Navidad, Navidad, congregados nos hallamos en indómita hermandad.

Navidad, Navidad, bajo el palio de María aguardamos recogidos en incombustible paz.

Navidad, Navidad, el incienso de Sevilla nos auxilia de esta turba montaraz.

¿Dóndes estabas tú, tan luciente y tan esbelta, tan dichosa y sempiterna, en mitad de la tormenta?

Cítaras, laúdes, chirigotas y saetas, recobramos el aliento al sonar tu pandereta.

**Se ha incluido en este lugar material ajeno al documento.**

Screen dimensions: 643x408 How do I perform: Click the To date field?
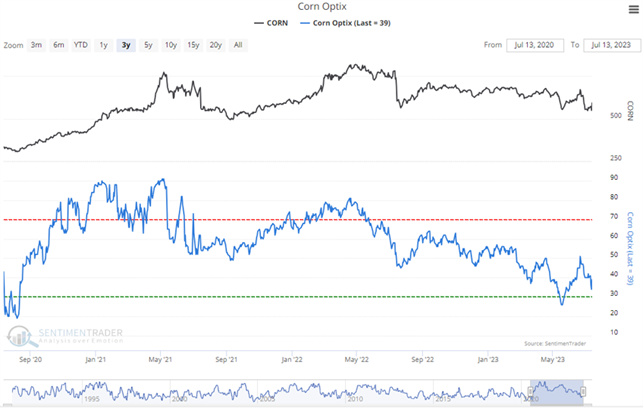[x=610, y=45]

Nervudos antebrazos elevan catavinos con trémulo alborozo, ahínco y frenesí de un barbado y fornido mozo.  

Sombrías nubes mudan en algodonosas nebulosas, tan neblinosas, jabonosas y amorosas... ¡Anda la osa! La Navidad hispalense no es cualquier cosa.

Iglesias barrocas cubiertas de incienso y alabastro, áureos retablos que dan vida al dorado astro.

Bóvedas, órganos y arcangélicas techumbres, góticas arcadias en las que orar con mansedumbre.  

¡Sevilla! ¡Sevilla! ¡Sevilla! Tu belleza se esconde en abigarradas fachadas y en angostos callejones; como historiados afluentes que transfiguran a La Giralda en la cresta de sus olas.

Celestial retumbar de las campanas. Sepulcral, ceremonioso y reverencial silencio en el tumulto de las procesiones. Diluvio universal de acaramelados artefactos, que transforma La Cabalgata en un majestuoso Arca de Noé.

Navidad, Navidad, balsámico elixir ante la amarga soledad.

Navidad, Navidad, andalusí algarabía que trenza la corona de la Sacra Cristiandad.